→ **Data for processing**:
** begin **

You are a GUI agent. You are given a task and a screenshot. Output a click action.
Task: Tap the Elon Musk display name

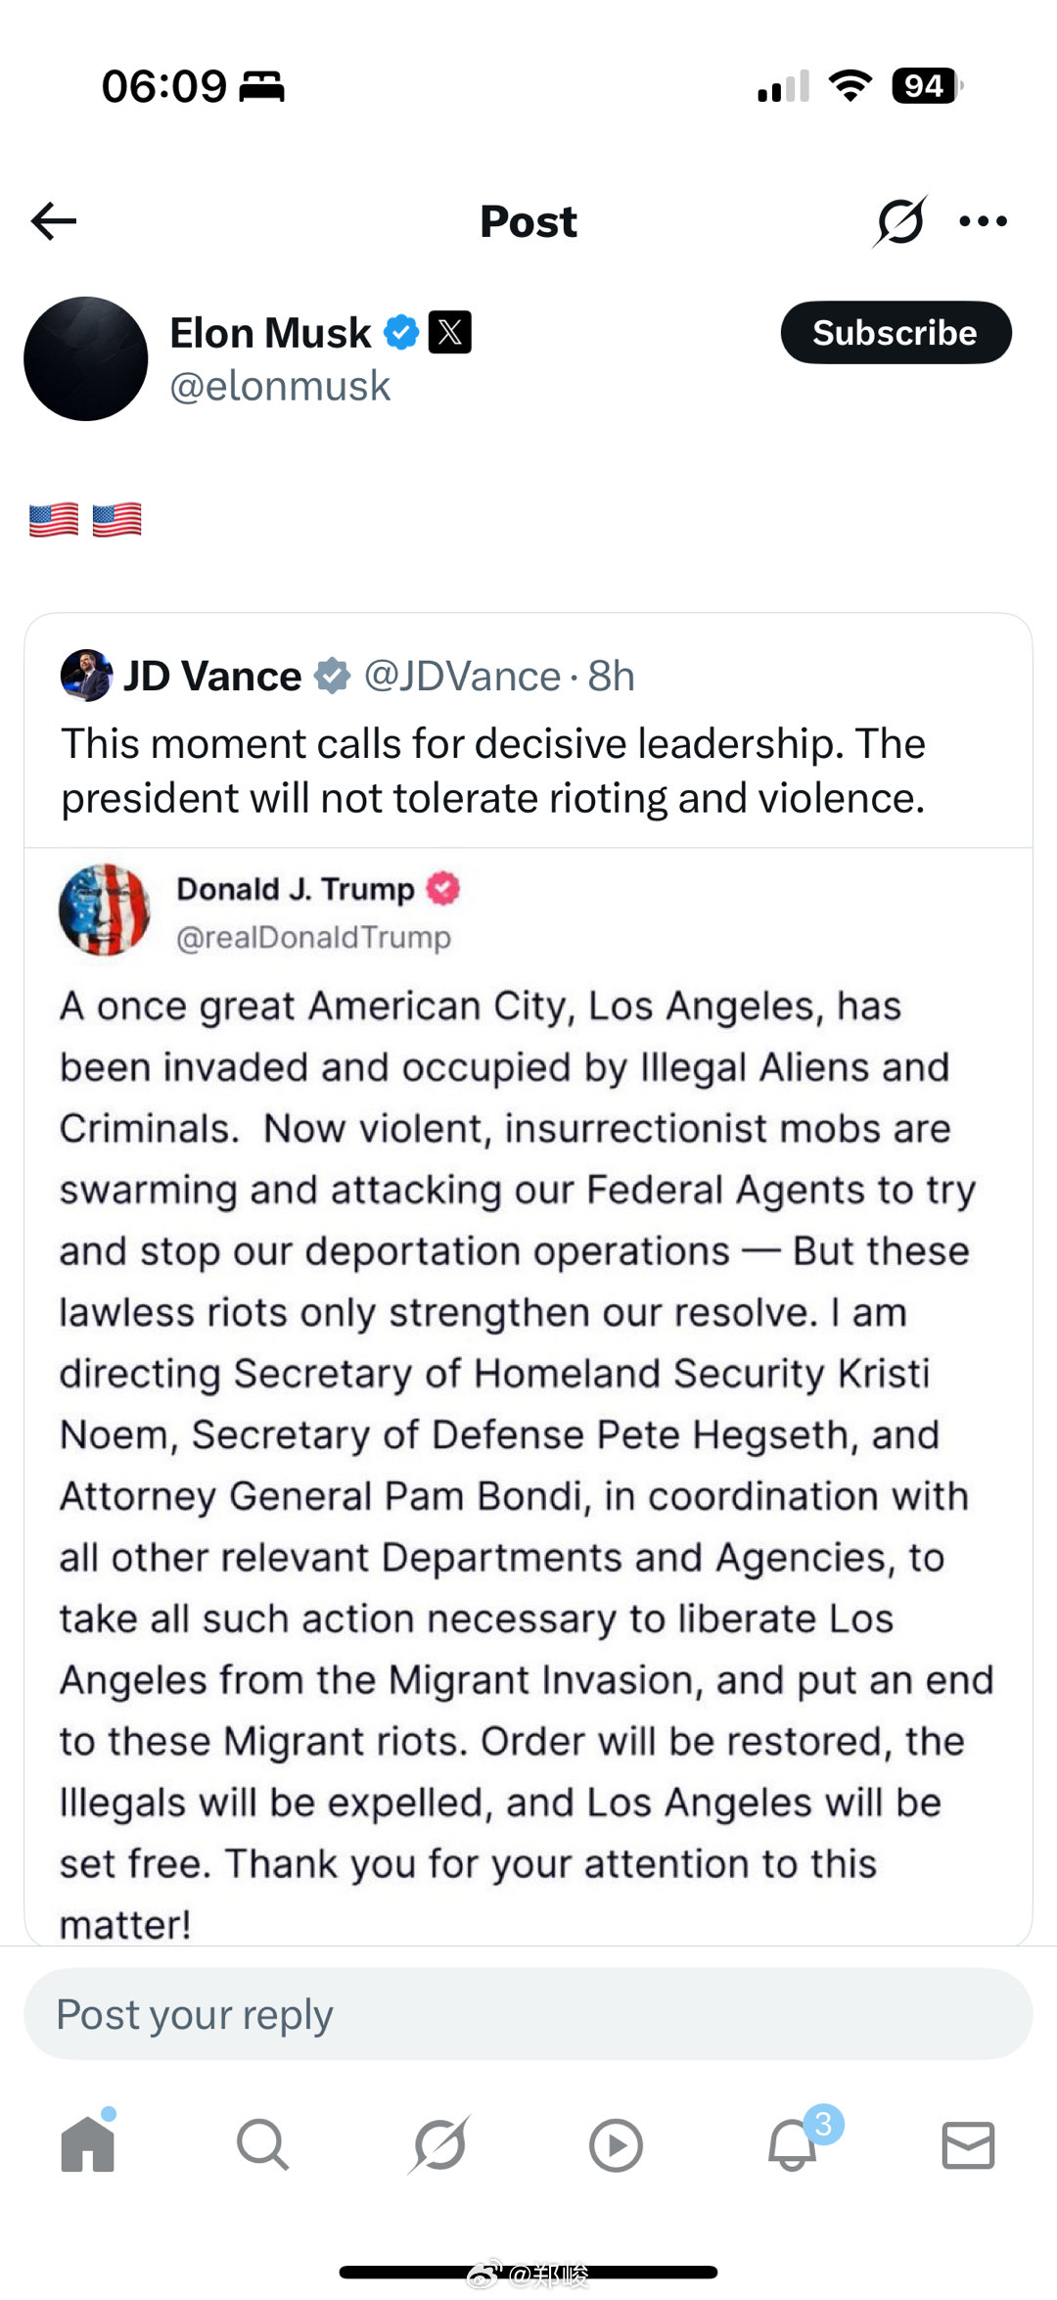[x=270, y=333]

** end **
** begin **

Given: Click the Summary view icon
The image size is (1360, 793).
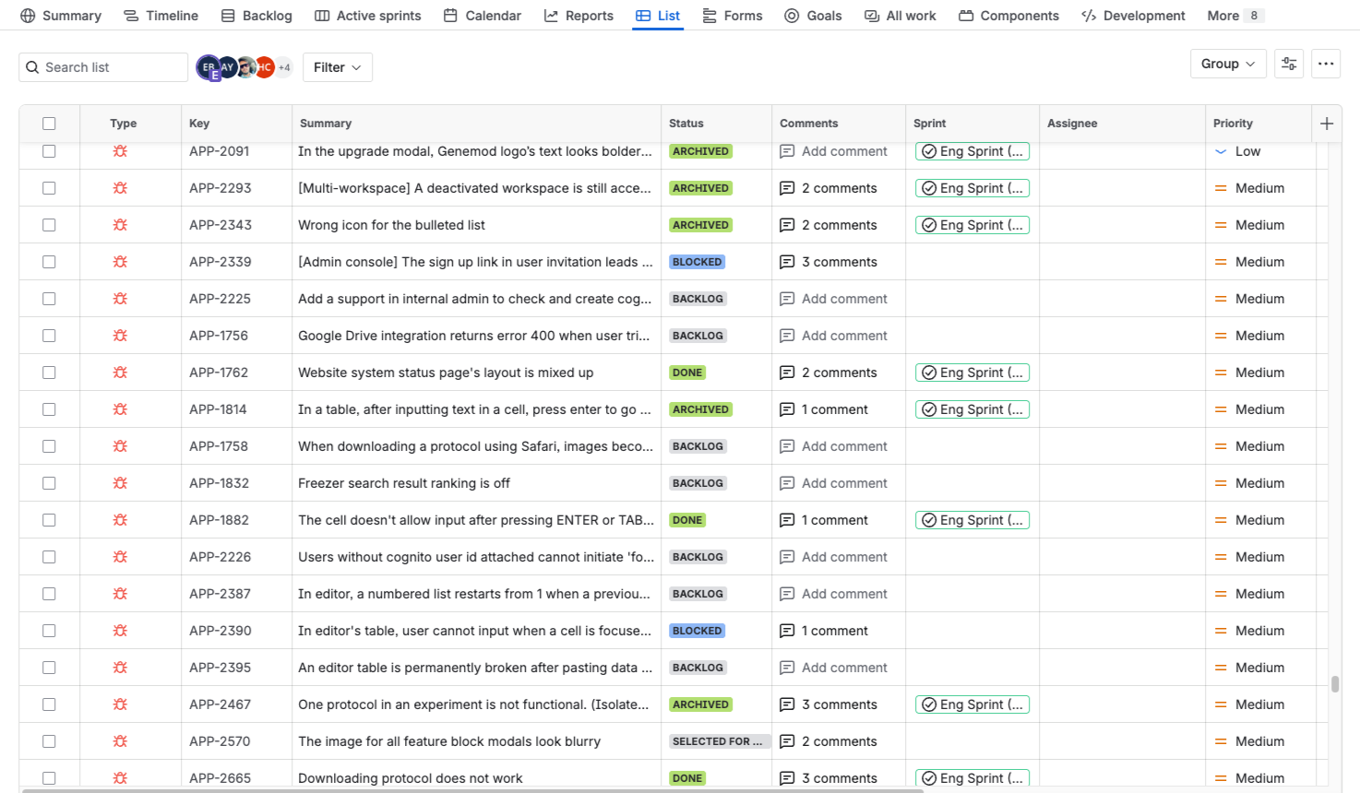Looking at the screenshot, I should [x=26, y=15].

** end **
** begin **

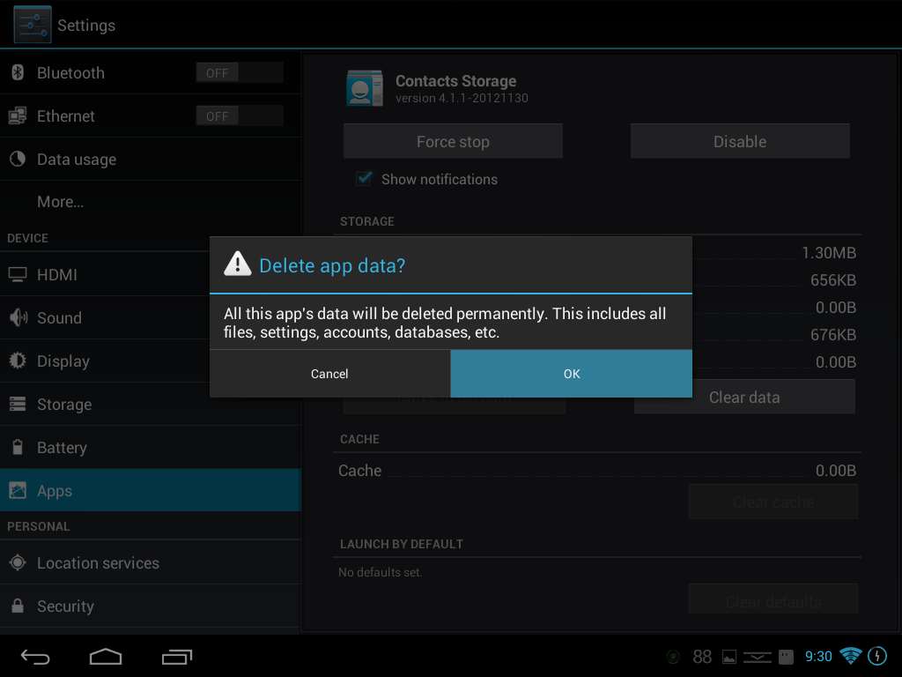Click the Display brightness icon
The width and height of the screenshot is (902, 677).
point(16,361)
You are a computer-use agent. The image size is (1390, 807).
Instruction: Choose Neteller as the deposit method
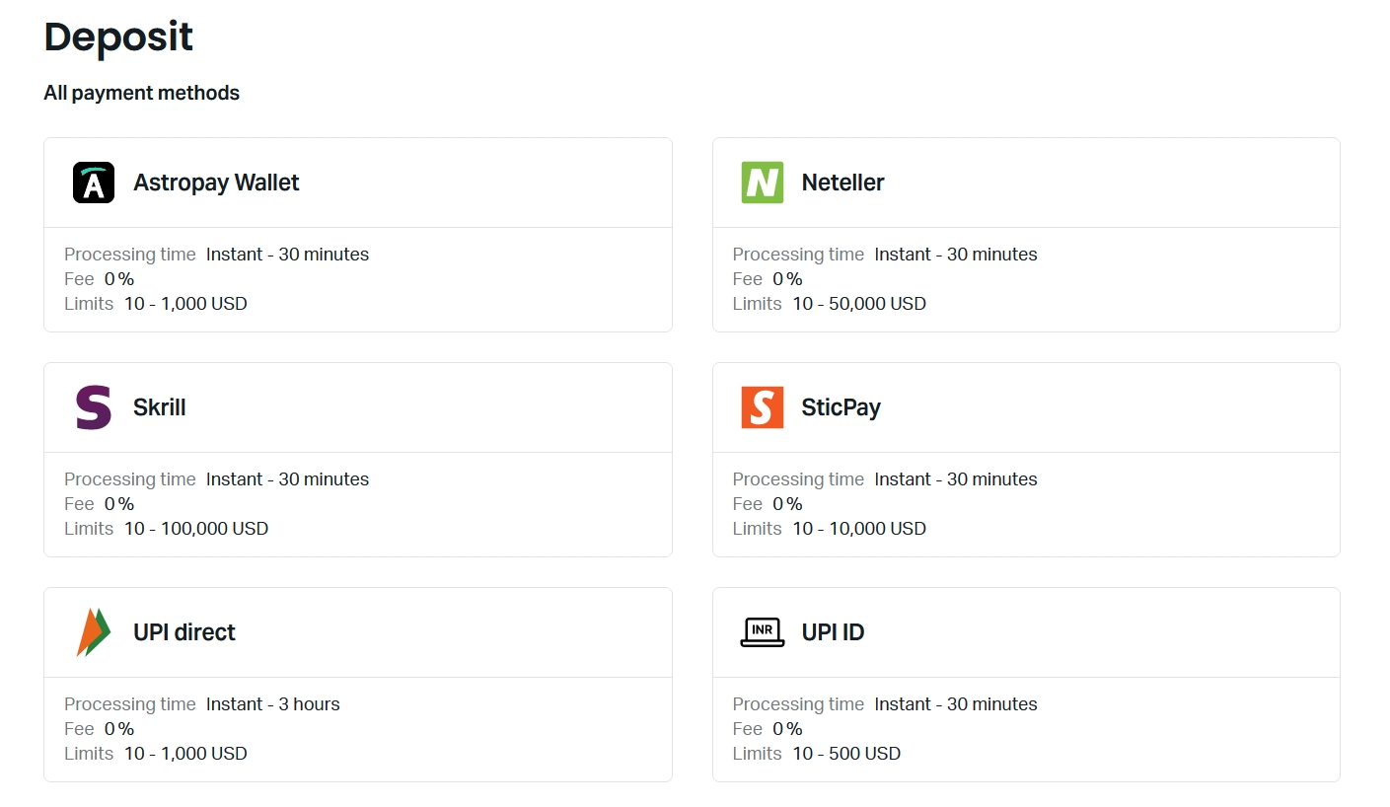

** end **

→ **Aim of the task**: Quote the lines word for word, starting at the line containing "Click the Display brightness icon" and ending at the line containing "Instruction: Choose Neteller". Leave the pictures out of your answer.

→ **Response to the task**:
Click the Display brightness icon
The width and height of the screenshot is (902, 677).
point(16,361)
You are a computer-use agent. The image size is (1390, 807).
Instruction: Choose Neteller as the deposit method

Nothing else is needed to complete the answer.